[Start of Attachment]

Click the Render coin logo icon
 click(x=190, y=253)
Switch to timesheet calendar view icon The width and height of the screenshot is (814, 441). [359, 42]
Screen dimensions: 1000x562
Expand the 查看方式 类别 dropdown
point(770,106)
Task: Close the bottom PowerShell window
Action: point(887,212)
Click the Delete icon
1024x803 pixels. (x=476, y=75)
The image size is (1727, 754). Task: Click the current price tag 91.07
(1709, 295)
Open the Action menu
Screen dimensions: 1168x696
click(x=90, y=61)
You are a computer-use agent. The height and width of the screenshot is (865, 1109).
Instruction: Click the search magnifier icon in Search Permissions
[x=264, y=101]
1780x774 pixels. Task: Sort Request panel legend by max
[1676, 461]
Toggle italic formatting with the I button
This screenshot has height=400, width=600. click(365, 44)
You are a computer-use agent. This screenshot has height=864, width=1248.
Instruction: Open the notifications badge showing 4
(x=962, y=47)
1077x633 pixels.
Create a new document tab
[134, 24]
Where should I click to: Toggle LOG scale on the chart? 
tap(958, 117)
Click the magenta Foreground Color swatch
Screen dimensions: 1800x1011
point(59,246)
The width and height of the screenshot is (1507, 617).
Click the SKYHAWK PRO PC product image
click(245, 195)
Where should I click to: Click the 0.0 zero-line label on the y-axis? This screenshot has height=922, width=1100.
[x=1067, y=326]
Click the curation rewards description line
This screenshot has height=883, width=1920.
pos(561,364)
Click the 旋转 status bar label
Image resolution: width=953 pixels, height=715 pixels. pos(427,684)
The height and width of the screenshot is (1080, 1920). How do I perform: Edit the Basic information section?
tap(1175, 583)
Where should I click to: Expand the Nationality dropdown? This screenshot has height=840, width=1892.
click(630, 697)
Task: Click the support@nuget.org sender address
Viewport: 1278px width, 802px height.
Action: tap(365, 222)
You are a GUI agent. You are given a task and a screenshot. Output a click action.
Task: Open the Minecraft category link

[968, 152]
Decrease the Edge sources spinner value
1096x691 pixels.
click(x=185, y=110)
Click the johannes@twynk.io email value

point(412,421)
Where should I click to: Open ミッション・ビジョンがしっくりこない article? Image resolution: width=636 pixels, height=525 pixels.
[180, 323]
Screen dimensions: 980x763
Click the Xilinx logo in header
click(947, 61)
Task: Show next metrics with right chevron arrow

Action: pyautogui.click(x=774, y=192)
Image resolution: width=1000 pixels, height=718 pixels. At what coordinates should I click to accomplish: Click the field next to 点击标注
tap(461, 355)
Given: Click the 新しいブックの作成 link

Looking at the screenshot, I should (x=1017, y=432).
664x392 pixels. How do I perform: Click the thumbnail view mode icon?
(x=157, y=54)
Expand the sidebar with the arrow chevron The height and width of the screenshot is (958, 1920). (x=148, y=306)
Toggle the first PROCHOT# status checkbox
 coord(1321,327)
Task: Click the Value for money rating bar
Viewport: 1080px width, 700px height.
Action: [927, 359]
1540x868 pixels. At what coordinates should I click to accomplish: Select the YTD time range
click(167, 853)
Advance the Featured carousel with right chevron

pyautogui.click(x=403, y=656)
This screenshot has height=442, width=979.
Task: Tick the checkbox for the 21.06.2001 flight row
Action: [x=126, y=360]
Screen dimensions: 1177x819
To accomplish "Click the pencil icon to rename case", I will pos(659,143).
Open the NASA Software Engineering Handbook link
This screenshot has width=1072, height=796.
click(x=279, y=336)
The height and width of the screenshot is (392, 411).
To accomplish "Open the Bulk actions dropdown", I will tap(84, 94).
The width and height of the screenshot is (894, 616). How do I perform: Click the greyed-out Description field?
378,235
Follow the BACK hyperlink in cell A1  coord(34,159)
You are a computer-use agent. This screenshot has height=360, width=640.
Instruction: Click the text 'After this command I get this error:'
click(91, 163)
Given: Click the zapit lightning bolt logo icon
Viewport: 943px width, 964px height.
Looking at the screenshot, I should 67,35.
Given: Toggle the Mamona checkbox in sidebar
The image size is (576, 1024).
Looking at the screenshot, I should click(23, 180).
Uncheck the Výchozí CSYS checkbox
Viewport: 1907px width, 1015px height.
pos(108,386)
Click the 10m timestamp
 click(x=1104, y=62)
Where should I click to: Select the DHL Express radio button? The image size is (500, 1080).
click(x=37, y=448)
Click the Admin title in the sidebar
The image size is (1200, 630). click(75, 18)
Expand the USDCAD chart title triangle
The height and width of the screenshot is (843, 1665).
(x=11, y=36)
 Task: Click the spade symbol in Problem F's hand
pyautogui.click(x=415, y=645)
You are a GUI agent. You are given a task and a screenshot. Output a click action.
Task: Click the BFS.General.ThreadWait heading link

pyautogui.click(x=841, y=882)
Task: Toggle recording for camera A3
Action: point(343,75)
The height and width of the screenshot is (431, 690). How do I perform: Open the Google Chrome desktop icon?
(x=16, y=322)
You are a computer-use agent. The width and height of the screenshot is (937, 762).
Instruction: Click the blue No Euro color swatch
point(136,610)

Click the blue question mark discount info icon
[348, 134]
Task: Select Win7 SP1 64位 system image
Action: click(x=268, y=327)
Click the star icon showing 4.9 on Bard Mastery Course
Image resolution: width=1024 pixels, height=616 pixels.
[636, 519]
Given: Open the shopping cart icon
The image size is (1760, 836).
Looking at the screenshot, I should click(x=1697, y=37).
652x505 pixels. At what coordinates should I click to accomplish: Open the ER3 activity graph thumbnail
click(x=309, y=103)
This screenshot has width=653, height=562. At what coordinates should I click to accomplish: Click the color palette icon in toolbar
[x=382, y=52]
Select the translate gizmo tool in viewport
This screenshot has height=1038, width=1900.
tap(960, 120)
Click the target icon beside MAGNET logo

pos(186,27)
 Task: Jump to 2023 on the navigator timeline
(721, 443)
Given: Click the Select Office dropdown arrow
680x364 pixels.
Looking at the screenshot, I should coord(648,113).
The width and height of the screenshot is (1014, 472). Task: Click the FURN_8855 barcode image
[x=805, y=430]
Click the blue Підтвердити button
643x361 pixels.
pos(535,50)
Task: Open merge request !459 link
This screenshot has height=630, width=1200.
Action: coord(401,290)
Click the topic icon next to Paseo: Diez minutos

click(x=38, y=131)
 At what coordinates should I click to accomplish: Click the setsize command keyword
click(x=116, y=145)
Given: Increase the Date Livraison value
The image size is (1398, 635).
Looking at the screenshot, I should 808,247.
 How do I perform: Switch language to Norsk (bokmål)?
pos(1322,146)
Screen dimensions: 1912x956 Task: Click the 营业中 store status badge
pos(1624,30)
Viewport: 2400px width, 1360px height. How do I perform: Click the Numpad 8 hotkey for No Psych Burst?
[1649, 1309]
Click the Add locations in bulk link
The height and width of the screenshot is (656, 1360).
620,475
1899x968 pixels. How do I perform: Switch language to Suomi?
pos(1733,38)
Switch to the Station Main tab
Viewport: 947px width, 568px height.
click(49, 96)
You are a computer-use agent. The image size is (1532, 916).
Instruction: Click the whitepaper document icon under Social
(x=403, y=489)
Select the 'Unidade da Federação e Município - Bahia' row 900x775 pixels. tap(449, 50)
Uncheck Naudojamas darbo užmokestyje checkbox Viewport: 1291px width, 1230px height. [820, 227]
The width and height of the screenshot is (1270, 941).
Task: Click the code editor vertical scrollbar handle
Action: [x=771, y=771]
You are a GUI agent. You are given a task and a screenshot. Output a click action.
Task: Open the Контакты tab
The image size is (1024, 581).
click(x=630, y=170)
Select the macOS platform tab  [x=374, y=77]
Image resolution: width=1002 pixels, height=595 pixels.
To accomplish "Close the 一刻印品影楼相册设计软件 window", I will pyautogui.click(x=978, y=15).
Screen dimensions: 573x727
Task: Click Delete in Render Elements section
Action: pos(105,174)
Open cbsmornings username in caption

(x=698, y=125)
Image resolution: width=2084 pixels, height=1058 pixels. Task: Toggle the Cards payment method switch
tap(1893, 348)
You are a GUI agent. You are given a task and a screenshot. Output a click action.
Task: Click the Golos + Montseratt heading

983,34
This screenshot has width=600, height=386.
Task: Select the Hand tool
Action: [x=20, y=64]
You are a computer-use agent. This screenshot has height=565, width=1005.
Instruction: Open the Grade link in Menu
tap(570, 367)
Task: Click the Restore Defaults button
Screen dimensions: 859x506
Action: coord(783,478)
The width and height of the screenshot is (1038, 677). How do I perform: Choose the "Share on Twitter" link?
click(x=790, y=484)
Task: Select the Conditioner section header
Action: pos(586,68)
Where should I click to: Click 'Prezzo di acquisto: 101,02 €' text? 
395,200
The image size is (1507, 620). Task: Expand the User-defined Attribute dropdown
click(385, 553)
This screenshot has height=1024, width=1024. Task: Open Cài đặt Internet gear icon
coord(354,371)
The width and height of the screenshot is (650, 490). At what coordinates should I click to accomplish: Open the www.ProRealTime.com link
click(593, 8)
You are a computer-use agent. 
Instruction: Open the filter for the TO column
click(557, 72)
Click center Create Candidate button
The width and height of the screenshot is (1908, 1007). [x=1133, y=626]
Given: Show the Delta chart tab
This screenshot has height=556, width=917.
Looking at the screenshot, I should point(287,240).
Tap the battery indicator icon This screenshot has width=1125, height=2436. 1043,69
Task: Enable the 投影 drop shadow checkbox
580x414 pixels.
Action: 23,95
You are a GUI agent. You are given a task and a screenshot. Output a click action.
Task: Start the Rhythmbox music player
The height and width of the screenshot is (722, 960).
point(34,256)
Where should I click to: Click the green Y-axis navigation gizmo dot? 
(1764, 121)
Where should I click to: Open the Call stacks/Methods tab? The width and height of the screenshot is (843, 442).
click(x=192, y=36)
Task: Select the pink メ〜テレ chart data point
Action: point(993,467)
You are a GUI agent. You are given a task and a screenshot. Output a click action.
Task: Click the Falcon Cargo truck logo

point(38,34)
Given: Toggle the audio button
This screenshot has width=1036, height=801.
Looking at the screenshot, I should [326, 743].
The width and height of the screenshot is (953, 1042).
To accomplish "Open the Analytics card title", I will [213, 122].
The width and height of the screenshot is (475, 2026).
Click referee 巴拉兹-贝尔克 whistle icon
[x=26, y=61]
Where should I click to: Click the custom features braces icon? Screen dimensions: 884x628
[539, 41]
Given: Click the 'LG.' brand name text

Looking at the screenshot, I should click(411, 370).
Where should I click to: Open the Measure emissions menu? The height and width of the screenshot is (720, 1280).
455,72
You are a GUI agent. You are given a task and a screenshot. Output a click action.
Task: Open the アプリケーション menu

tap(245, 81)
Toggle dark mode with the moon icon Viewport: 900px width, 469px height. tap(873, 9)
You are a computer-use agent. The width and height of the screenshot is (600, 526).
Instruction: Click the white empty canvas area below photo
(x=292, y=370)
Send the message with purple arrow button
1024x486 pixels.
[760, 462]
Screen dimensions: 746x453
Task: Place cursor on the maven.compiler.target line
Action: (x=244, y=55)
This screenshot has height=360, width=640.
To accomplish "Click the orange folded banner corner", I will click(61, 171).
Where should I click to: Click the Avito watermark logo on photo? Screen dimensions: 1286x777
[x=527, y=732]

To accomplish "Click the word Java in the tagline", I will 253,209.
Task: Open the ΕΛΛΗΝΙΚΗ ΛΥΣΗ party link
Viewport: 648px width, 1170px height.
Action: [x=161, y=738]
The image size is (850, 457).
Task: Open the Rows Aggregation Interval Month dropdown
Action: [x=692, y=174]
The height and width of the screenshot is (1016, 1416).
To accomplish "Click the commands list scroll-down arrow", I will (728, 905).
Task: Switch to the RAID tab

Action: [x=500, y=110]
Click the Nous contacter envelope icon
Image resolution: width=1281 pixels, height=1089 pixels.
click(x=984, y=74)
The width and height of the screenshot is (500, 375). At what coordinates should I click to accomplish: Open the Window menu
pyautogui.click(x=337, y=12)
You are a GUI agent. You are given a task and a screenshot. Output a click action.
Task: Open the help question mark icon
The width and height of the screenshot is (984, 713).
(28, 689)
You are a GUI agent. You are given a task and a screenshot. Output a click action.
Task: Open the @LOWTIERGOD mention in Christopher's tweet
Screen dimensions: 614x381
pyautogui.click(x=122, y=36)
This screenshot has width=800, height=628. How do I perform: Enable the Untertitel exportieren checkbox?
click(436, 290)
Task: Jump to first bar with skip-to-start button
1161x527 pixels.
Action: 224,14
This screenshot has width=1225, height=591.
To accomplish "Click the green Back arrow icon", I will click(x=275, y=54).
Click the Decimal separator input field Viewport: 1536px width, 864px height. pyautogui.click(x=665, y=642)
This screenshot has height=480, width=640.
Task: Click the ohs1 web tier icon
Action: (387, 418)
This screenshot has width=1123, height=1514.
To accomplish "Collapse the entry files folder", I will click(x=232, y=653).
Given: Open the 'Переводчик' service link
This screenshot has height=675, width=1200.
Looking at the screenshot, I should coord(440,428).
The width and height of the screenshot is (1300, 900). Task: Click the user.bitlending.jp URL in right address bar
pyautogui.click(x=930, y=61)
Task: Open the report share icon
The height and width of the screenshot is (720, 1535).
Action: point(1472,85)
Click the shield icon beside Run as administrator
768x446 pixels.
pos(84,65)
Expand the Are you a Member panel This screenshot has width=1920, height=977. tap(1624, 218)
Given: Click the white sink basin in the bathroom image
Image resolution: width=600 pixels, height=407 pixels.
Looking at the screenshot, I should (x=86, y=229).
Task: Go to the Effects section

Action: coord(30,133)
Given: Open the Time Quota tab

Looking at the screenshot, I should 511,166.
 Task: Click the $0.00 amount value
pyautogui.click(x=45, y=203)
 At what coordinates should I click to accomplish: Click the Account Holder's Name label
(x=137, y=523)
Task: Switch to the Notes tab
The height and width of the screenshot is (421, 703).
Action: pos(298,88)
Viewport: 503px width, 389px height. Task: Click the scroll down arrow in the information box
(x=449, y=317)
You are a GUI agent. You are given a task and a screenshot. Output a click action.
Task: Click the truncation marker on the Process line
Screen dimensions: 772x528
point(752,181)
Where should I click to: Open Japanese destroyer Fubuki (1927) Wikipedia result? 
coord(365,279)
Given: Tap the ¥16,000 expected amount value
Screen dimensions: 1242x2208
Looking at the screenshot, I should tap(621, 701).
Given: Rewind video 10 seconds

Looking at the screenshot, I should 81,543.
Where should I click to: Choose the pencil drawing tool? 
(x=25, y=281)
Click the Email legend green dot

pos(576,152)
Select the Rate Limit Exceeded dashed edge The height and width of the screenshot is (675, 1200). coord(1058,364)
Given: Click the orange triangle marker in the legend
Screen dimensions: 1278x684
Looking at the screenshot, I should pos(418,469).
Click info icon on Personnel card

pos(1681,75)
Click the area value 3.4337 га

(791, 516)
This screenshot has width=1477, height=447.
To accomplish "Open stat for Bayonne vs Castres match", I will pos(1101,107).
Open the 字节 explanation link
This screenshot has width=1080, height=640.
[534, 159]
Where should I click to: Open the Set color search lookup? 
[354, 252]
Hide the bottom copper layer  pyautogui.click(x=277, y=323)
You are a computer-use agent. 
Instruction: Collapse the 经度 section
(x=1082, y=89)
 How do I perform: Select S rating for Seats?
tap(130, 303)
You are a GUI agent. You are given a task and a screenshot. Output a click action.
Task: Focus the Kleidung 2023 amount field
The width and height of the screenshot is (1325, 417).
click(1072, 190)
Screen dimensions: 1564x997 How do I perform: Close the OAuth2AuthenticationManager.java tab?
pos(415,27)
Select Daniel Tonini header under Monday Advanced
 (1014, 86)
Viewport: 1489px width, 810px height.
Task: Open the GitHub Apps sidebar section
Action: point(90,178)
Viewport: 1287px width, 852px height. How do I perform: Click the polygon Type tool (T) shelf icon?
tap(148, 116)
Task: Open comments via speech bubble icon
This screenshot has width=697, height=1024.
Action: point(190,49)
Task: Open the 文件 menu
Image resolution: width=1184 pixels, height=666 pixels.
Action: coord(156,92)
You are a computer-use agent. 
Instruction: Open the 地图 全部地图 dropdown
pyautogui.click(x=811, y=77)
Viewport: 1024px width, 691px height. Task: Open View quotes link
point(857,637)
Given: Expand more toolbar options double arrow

[End of Attachment]

◆ YOUR OBJECTIVE ◆
Out of the data above, transcribe exactly and only the lines starting with the line that has "Send the message with purple arrow button" and going on through the line that has "Task: Open the ΕΛΛΗΝΙΚΗ ΛΥΣΗ party link", both included.

◆ YOUR RESPONSE ◆
Send the message with purple arrow button
1024x486 pixels.
[760, 462]
Screen dimensions: 746x453
Task: Place cursor on the maven.compiler.target line
Action: (x=244, y=55)
This screenshot has height=360, width=640.
To accomplish "Click the orange folded banner corner", I will click(61, 171).
Where should I click to: Click the Avito watermark logo on photo? Screen dimensions: 1286x777
[x=527, y=732]

To accomplish "Click the word Java in the tagline", I will 253,209.
Task: Open the ΕΛΛΗΝΙΚΗ ΛΥΣΗ party link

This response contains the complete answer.